Task brief: Upon reaching the line that contains "The width and" in the records below, begin repeating every line exactly through the last one, skipping pictures.

-- Data records follows --

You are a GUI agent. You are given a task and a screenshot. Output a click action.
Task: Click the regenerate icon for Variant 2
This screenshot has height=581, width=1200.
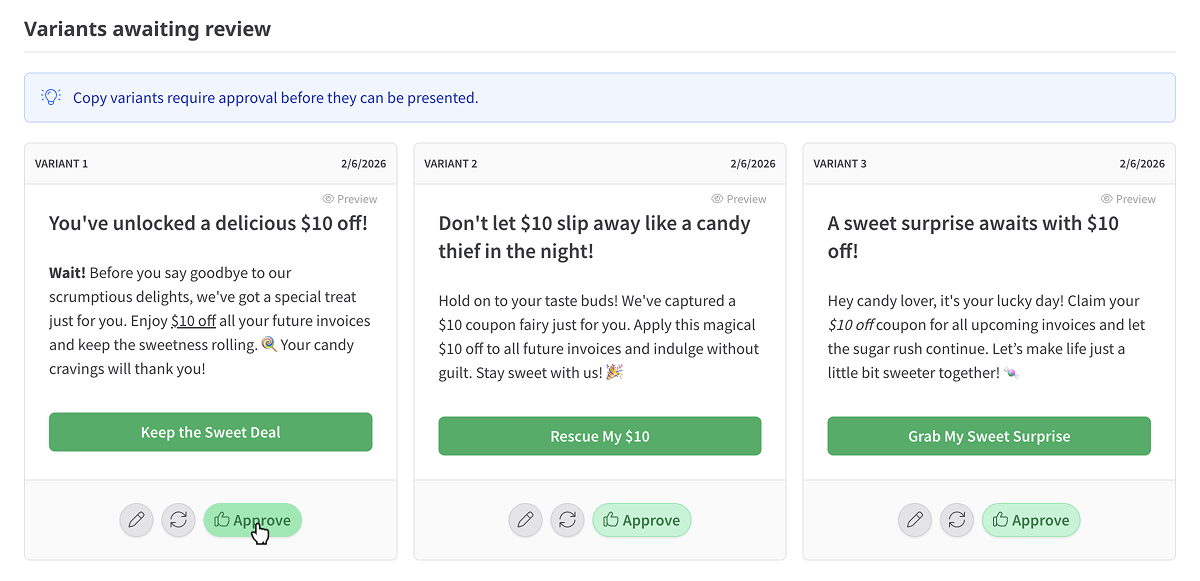coord(567,520)
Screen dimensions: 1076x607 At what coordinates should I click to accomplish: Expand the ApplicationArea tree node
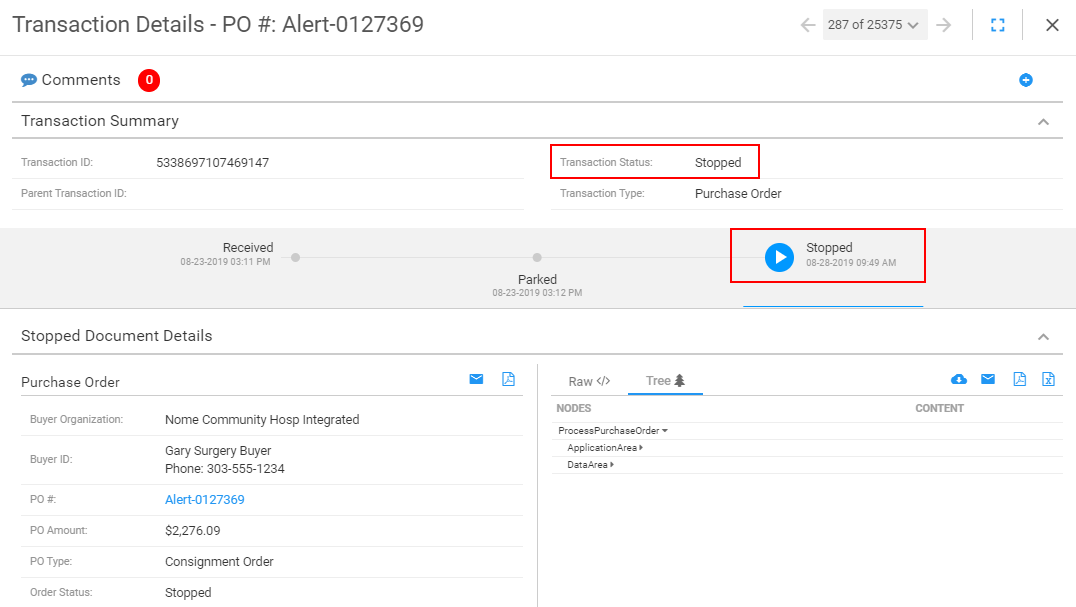(x=641, y=448)
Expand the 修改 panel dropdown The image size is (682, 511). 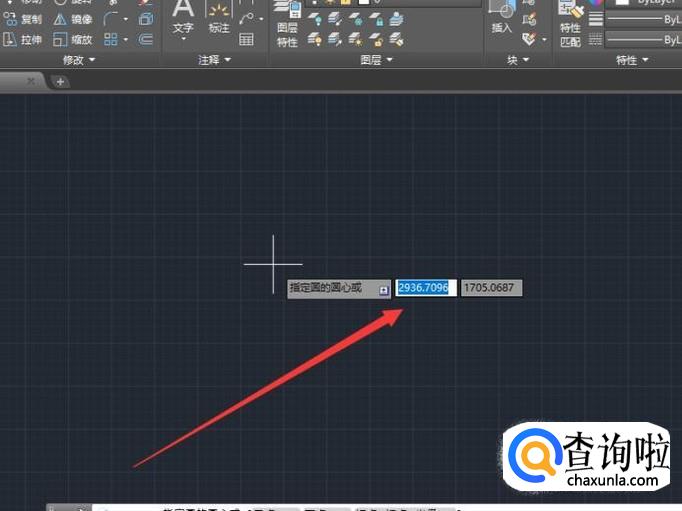point(79,60)
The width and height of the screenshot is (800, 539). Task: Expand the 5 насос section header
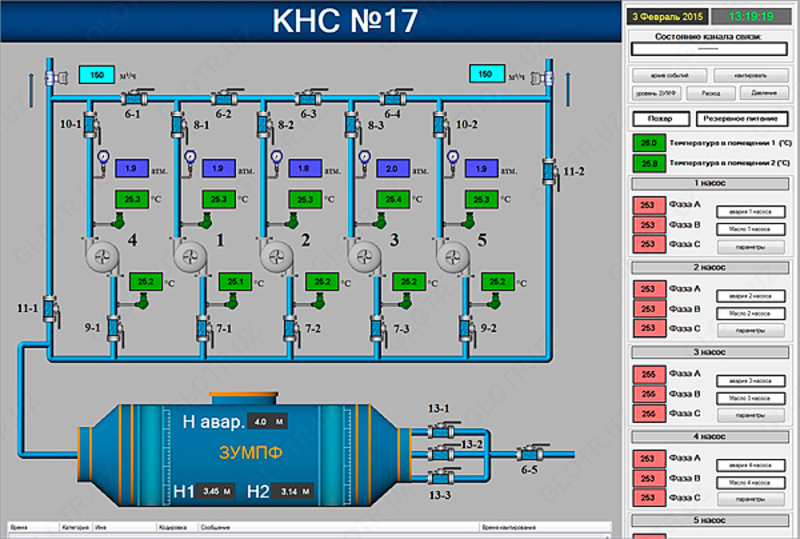tap(709, 520)
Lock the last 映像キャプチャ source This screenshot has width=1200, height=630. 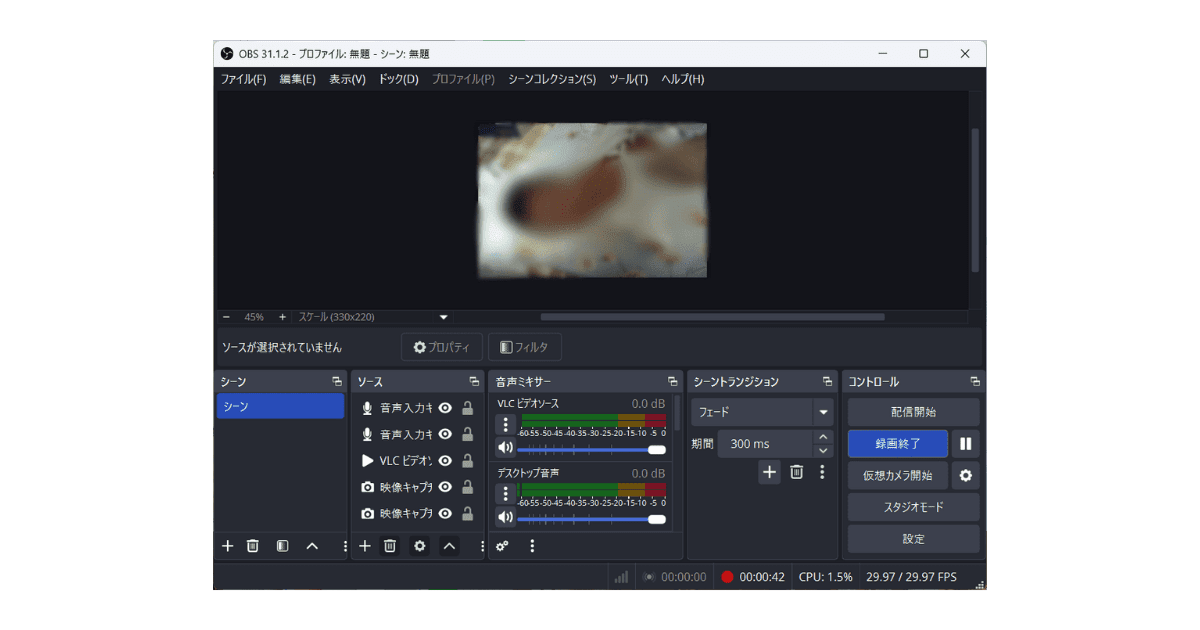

-- Data records concluded --

Response:
The width and height of the screenshot is (800, 539). Task: Expand the 5 насос section header
tap(709, 520)
Lock the last 映像キャプチャ source This screenshot has width=1200, height=630. 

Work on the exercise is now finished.